Villa Kérylos by Christophe Recoura [CC BY-SA 3.0], via Wikimedia Commons

Renaming this pantheon to Greece Villa of Delirium fits the narrator’s mood when he fled delirious with unrequited love. His sadness comes from the fact that he couldn’t have her for keeps, despite now being a married man with children and grandchildren. 

A few words about Joseph and Salomon. Joseph was a politician deeply engaged in the scandalous, anti-Semitic Dreyfus Affair. Salomon was director of the National Museum of Antiquities. In the Dictionary of Art Historians, you’ll see his extensive art and archaeology pursuits.
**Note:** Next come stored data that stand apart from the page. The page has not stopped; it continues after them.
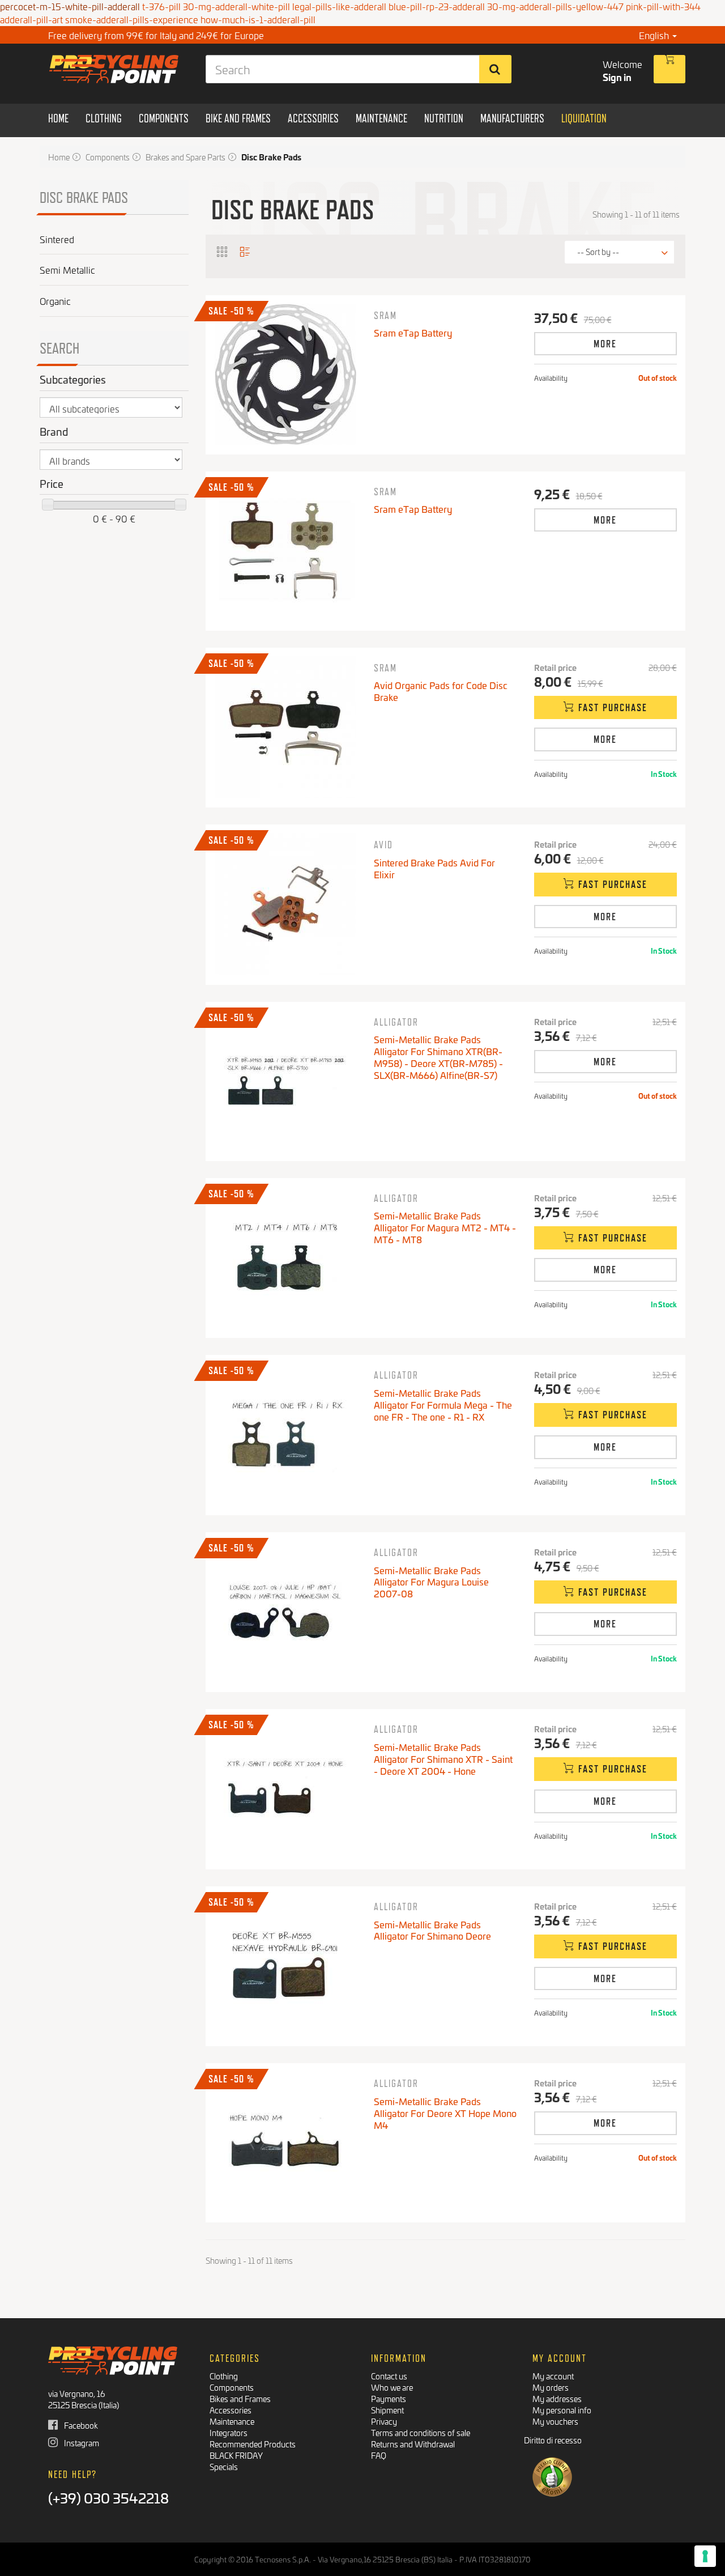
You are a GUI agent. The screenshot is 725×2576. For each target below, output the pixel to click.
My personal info (561, 2410)
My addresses (557, 2398)
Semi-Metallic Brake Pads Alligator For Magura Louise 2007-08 (431, 1582)
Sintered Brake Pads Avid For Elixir (434, 868)
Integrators (229, 2432)
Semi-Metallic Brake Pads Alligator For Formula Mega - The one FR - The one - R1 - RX (443, 1404)
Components (232, 2387)
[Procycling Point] (114, 69)
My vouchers (555, 2421)
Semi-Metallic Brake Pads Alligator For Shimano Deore (432, 1930)
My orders (550, 2387)
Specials (224, 2466)
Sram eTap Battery (413, 332)
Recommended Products (253, 2444)
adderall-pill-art (31, 19)
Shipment (387, 2410)
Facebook (80, 2425)
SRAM (385, 315)
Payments (388, 2398)
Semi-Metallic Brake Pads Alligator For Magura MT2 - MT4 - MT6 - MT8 (445, 1227)
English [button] (655, 35)
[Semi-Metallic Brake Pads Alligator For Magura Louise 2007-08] (285, 1611)
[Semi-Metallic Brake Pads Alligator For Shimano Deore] (285, 1966)
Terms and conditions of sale (420, 2432)
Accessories (230, 2410)
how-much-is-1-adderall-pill (258, 19)
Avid (383, 845)
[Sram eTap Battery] (285, 374)
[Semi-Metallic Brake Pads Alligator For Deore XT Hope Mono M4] (285, 2142)
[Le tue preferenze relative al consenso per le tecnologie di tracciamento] (705, 2556)
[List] (245, 251)
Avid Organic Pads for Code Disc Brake (441, 691)
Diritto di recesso (553, 2440)
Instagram (80, 2443)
Théodore’s wife, Fanny, fancied the theater. Léon, their son, became a famous musician and composer. (Oikos, the music room.) Fanny was related to the fabulously wealthy Rothschilds, whose eye-popping Villa Ephrussi and gardens are another neighbor, now also a museum.

You’ll be introduced to new vocabularies steeped in Greek architectural, archaeological, and mythological worlds. An English word makes an impression: graphomaniac. Translated it means an obsessive impulse to write, which the three brothers did profusely.

A word about Natasha Lehrer. An award-winning translator, she pursued translation years after a career as an editor and journalist. In 2015, she wisely perceived a greater need for trans-national conversation.

The Villa was “proof that one could travel back in time.” Goetz has done a wildly superb job of letting us time travel.